Both Texas and Florida are among the handful of states at the centre of another issue dominating the death penalty debate -- the use of lethal injection as an execution method. Last year a Florida executioner missed a vein and it took 34 minutes for a visibly grimacing and writhing man to die.

"Of the roughly 900 executions by lethal injections that have occurred since 1977, 40 have been botched," Willian Laner, and Keith H. Berge wrote in the most recent issue of the Mayo Clinic Proceedings.

At the core of the problem was the lack of training of the executioners.

But the two doctors said that under no circumstances should doctors ever be of help in the "technology of killing". "Physicians and their drugs should be physically, philosophically, and symbolically removed from execution chambers," the two wrote.

The American Medical Association prohibits doctors participating in state-authorised executions.

Absolute confidence in the U.S. justice system has been shaken by the more than 2,000 death row inmates who have had their sentence or convictions overturned since 1973. The arrival of the use of DNA and other advances in forensic sciences which have exonerated more than 100 people in other crimes has intensified questioning over the possibility of judicial mistakes and miscarriages of justice in death penalty cases.

The U.S. is also looking increasing isolated in the world on the death penalty issue.
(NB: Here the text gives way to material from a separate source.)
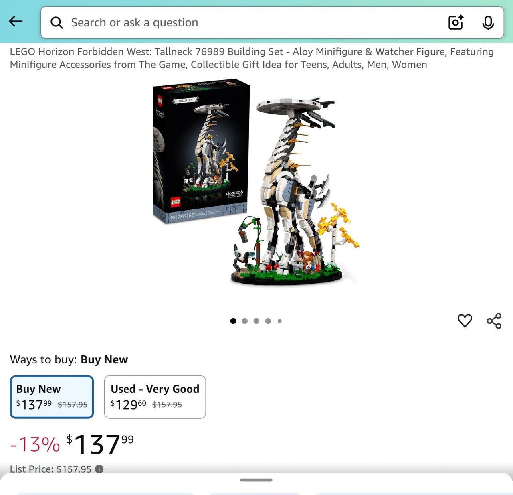Select the Buy New option
Image resolution: width=513 pixels, height=495 pixels.
pyautogui.click(x=52, y=397)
Even some of the poorest of countries, such as the small central Asian state of Kyrgyzstan, have recently abolished capital punishment and are struggling to introduce a humane penal system which provides for eventual release of reformed prisoners back into the community.

Sometime this year, the American Bar Association is expected to issue a report on the death penalty system in the U.S. This is expected to have a section on mental retardation and the death penalty. The exact date of the report publication is not yet know, Nancy Slonim, a member of the association's media staff, told IPS.